Transcribe all records exactly; omit pictures.
- - -
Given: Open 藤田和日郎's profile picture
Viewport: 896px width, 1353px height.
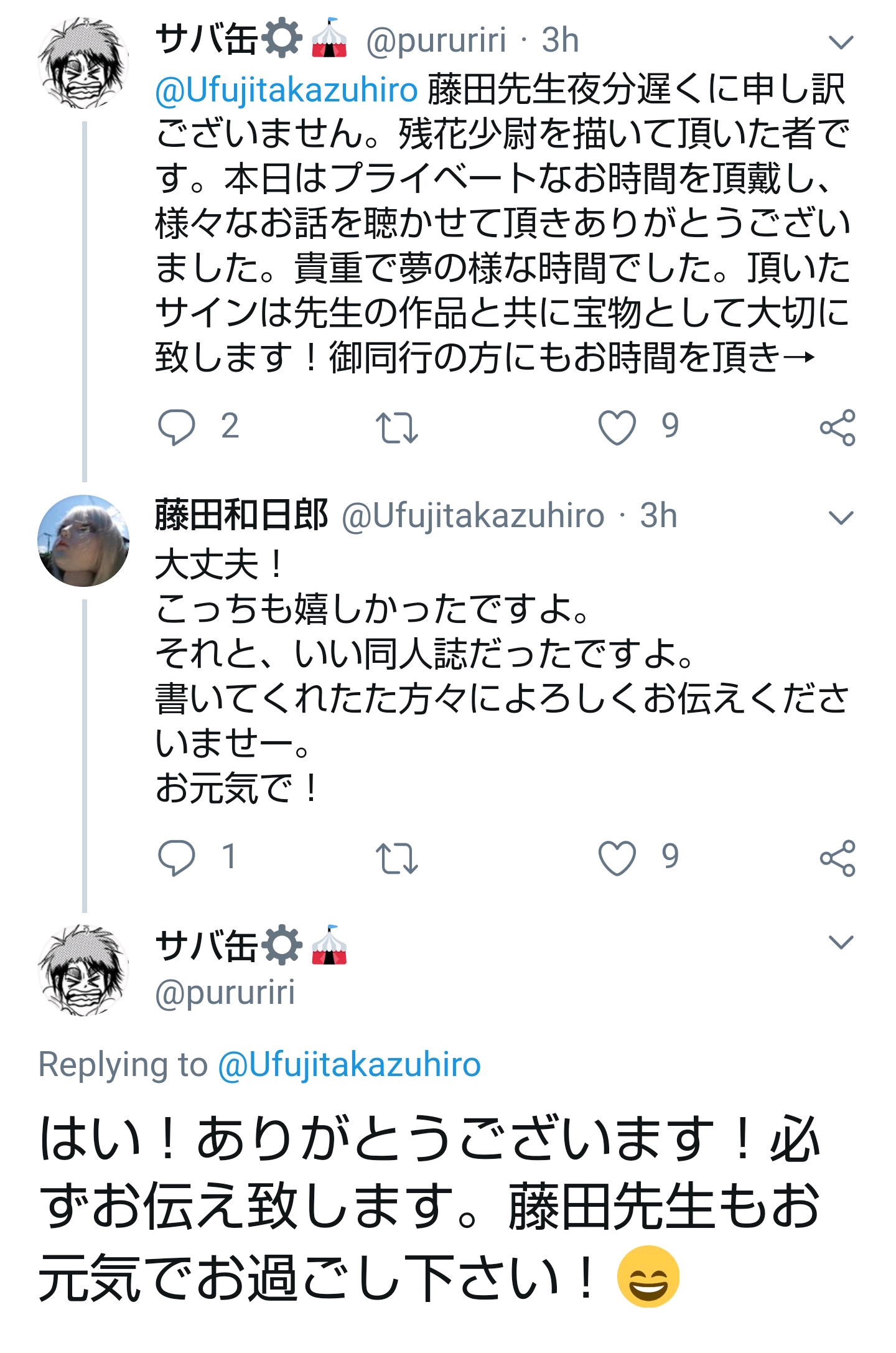Looking at the screenshot, I should 83,540.
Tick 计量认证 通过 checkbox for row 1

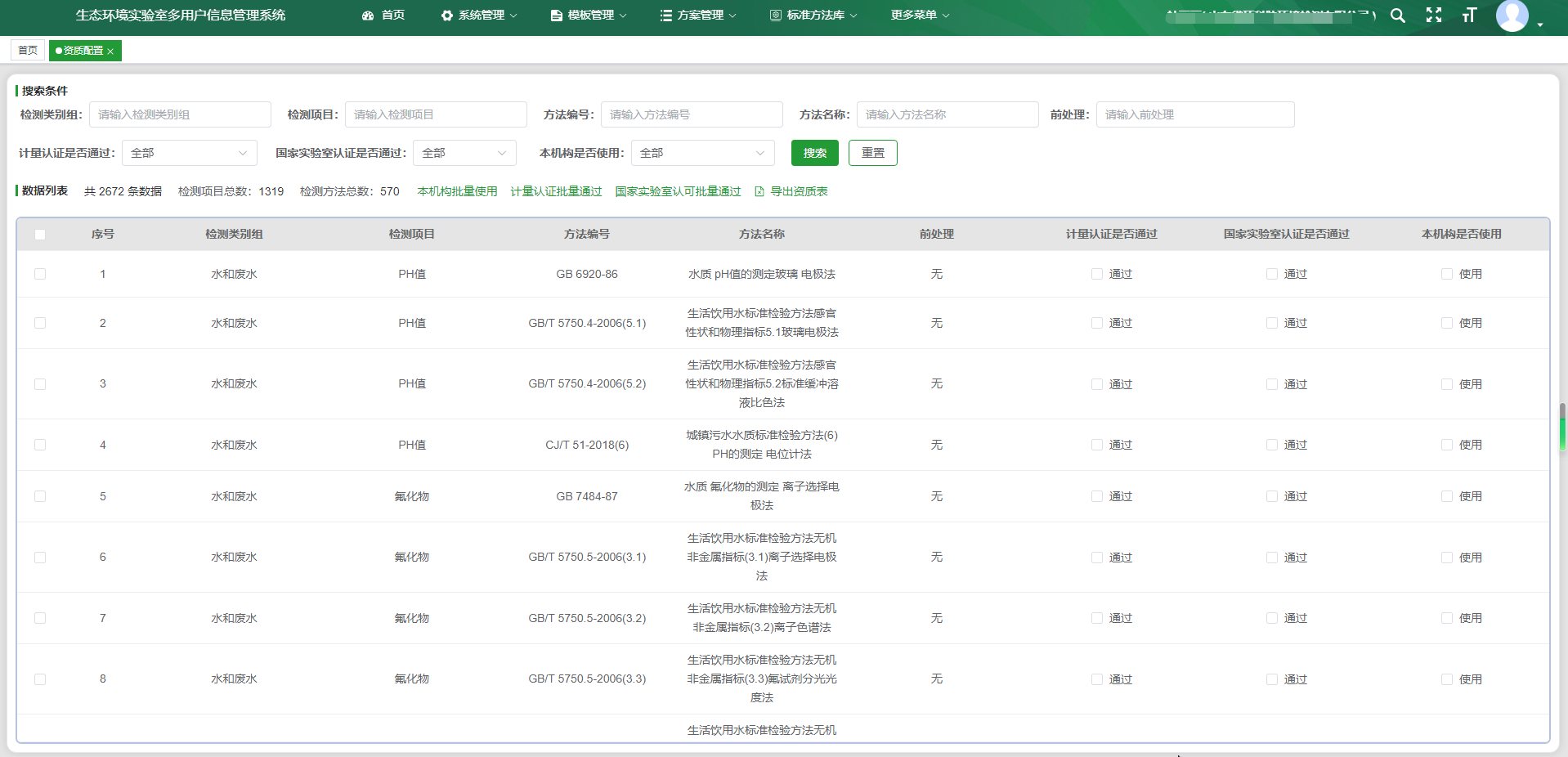click(x=1097, y=274)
- - -
The answer =
Given: Open 藤田和日郎's profile picture
Viewport: 896px width, 1353px height.
Looking at the screenshot, I should 83,540.
Tick 计量认证 通过 checkbox for row 1

click(x=1097, y=274)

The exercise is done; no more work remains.